The implementation of a security program then becomes necessary to ensure the long-term viability of organizations. Some undertake to tackle this challenge on their own, but quickly realize the scale and complexity of all that needs to be accomplished. They may also lose sight of the main objective, which is to manage cybersecurity risks.
This can also be a very anxiety-provoking process, as you are often dealing with an unknown, unpredictable and highly skilled adversary with far superior resources. Doing this alone in this complex world, without the appropriate expertise, can become even more costly, or even become an obstacle to business success.
To understand the many facets of cybersecurity, it is useful to compare it to a game of chess.
Cybersecurity governance is the function that helps organizations gain a continuous overview of all issues and risks, set targets and exercise greater control over the approach to achieving them. Here’s how cybersecurity resembles a game of chess:
- It includes a multitude of pieces with specific functions, such as the company’s security functions: technologies, processes and people.
- Each piece has a value in the game, but the king is considered the most vulnerable and must be protected first. If the king falls, the game is over. In the corporate world, the king represents critical assets - your clients’ data, the integrity of the water treatment process, and so on.
- To win, the player must use all their pieces while strategically planning their progression on the chessboard to stay one step ahead of their opponent.
- The player has no choice but to move their pieces, exposing their game and becoming vulnerable to attack. They also have no idea of their opponent’s game. They must therefore remain vigilant, ensure that every piece is protected at all times and be ready to react to any situation.
- Finally, the more the player practices, the more formidable an opponent they become!
Implementing a cybersecurity program
The implementation of a cybersecurity program begins with the establishment of the security functions that make up the strategy. This makes it possible to break down cybersecurity as a whole into simple modules, responsibility for which can be delegated internally or to third parties.
Each of these functions generally has the following characteristics:
- It plays a specific role within the program, for example, detecting intrusions, responding to incidents, etc.
- Responsibilities are assigned to internal and external resources to ensure proper operation, for example, through a roles and responsibilities matrix (RACI).
- It is supported by official documents that define its operating rules, for example, the company’s cybersecurity policies.
- Its maturity and performance can be measured, as part of a continuous improvement process, by means of maturity assessments, cybersecurity audits, vulnerability tests, etc.
To make the exercise easier, there are models commonly referred to as governance frameworks that can be used to define this breakdown.
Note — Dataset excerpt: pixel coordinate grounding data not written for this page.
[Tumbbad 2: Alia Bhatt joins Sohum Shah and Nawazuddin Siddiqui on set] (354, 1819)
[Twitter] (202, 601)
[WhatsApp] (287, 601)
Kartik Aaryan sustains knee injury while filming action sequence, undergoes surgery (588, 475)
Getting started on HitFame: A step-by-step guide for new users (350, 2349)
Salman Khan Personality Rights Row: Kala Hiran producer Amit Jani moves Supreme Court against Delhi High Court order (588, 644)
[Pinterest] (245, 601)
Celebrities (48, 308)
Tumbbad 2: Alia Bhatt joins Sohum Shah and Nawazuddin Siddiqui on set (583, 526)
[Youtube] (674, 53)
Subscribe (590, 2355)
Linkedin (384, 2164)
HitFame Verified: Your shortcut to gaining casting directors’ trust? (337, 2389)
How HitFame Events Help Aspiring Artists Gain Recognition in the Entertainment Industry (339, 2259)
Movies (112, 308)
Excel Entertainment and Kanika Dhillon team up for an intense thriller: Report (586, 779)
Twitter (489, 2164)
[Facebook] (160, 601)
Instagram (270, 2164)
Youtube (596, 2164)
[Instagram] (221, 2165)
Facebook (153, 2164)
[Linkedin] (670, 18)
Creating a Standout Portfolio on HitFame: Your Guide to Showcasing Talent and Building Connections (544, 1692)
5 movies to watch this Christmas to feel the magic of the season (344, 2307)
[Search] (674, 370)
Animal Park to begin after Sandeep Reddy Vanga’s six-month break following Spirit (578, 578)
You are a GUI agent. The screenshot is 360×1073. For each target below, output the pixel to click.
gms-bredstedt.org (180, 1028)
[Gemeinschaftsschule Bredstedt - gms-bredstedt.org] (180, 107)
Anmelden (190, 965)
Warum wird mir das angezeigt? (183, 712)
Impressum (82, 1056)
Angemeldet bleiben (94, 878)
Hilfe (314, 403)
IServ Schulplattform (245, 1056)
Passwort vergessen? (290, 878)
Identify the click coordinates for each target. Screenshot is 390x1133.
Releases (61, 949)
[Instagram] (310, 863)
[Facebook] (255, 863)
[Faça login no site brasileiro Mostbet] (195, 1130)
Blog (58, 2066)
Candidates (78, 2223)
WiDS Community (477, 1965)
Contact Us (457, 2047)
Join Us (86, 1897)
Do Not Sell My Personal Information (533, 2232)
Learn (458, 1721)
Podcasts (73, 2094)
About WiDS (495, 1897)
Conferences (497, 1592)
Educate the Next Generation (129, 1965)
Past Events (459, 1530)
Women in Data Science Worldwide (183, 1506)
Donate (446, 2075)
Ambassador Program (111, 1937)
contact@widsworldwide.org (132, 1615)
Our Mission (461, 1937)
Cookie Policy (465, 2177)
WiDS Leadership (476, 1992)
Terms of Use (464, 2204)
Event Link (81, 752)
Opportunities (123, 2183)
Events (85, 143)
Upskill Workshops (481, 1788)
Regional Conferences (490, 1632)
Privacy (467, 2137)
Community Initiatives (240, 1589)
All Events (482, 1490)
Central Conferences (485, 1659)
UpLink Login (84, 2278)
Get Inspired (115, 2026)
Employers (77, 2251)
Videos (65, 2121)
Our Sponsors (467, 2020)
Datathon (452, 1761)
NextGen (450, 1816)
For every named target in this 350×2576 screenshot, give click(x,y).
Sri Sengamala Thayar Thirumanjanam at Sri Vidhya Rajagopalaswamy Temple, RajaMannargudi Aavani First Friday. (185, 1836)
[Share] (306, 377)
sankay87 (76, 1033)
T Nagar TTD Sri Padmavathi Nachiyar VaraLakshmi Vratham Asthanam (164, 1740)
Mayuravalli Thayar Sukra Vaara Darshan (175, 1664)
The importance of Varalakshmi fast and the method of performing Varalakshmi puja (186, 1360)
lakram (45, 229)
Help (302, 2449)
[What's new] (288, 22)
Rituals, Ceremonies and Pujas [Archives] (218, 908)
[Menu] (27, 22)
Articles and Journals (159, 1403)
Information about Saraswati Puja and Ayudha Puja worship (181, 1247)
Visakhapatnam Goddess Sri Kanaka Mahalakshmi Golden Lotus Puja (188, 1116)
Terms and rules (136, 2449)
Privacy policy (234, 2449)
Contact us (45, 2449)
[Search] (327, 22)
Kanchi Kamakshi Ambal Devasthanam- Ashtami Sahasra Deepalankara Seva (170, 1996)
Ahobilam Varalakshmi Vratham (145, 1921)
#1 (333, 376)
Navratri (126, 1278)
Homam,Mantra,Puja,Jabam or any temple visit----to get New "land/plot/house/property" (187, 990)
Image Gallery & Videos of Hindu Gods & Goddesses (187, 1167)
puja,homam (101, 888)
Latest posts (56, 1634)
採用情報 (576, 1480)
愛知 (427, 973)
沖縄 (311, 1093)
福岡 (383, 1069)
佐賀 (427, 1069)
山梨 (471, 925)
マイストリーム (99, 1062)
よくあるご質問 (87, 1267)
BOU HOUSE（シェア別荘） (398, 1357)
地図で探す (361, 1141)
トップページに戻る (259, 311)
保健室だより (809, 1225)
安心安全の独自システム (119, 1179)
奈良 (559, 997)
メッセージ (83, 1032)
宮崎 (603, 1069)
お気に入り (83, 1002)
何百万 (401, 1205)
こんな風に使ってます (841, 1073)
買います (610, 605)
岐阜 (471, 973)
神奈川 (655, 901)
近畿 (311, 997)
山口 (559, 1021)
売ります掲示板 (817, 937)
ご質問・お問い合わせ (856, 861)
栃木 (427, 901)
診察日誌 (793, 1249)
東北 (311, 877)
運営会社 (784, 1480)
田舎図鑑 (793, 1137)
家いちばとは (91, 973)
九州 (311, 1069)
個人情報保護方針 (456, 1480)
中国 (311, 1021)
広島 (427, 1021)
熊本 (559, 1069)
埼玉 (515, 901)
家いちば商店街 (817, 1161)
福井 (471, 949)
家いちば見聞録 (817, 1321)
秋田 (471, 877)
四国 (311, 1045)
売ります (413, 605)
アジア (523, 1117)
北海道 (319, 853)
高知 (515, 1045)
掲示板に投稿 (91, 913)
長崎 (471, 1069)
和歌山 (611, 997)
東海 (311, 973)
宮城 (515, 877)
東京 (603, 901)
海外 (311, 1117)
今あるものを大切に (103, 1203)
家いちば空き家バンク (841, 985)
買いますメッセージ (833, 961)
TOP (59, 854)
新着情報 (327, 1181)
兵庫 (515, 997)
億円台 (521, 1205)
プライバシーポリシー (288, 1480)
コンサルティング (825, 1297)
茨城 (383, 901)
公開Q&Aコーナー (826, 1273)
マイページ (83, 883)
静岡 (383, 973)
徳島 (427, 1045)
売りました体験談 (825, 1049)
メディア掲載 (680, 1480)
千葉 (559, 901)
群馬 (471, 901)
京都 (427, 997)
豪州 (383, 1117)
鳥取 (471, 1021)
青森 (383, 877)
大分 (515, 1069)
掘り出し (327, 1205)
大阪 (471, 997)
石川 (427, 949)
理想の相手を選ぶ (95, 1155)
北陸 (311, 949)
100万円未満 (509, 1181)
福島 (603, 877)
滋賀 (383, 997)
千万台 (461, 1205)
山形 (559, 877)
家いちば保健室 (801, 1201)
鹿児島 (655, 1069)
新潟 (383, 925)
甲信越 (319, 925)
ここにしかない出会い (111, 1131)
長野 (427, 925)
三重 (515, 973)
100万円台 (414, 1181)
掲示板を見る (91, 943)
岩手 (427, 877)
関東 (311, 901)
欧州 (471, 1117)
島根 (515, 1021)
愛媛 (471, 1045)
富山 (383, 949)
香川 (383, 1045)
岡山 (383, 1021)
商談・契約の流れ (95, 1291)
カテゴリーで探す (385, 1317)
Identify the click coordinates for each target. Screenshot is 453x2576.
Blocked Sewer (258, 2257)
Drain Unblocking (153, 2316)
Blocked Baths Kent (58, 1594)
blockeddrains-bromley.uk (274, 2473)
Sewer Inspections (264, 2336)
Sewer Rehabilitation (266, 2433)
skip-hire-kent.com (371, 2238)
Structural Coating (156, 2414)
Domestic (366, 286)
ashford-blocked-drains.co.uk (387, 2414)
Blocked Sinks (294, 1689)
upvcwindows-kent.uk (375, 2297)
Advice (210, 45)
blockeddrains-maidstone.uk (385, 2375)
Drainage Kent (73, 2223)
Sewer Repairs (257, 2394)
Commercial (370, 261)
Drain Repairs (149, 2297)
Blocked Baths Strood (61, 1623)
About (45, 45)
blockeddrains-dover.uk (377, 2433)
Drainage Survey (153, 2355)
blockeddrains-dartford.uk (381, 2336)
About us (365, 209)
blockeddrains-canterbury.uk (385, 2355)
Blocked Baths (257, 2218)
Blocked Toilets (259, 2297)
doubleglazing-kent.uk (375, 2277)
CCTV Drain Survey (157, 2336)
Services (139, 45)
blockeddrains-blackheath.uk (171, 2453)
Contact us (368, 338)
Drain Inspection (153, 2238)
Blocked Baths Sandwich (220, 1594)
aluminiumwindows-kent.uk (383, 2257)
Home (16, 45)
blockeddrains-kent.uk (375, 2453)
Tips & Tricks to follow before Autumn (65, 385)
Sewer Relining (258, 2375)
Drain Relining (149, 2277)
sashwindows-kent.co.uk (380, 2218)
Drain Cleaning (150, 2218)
The NIST Cybersecurity Framework and the ISO 27000 standard are well known in the area of information technology (IT), while the ISA/IEC 62443, NERC CIP and NIST 800-82 standards apply to operational technology (OT). Depending on the business sector, it is up to the company to choose the model that best suits its needs, and to adapt it as required.
Identifying the risks of threatening the king
Just as in chess, a security program needs to identify the risks that could jeopardize something of great value to the company. In chess, the king is the most important piece, because if it is threatened, the game can quickly be lost. You must therefore orchestrate your defence in such a way as to limit the king’s exposure to your opponent’s attacks. In business, the same importance must be granted to critical assets, commonly referred to as “the crown jewels”. These are the assets that enable the company to operate and achieve its objectives.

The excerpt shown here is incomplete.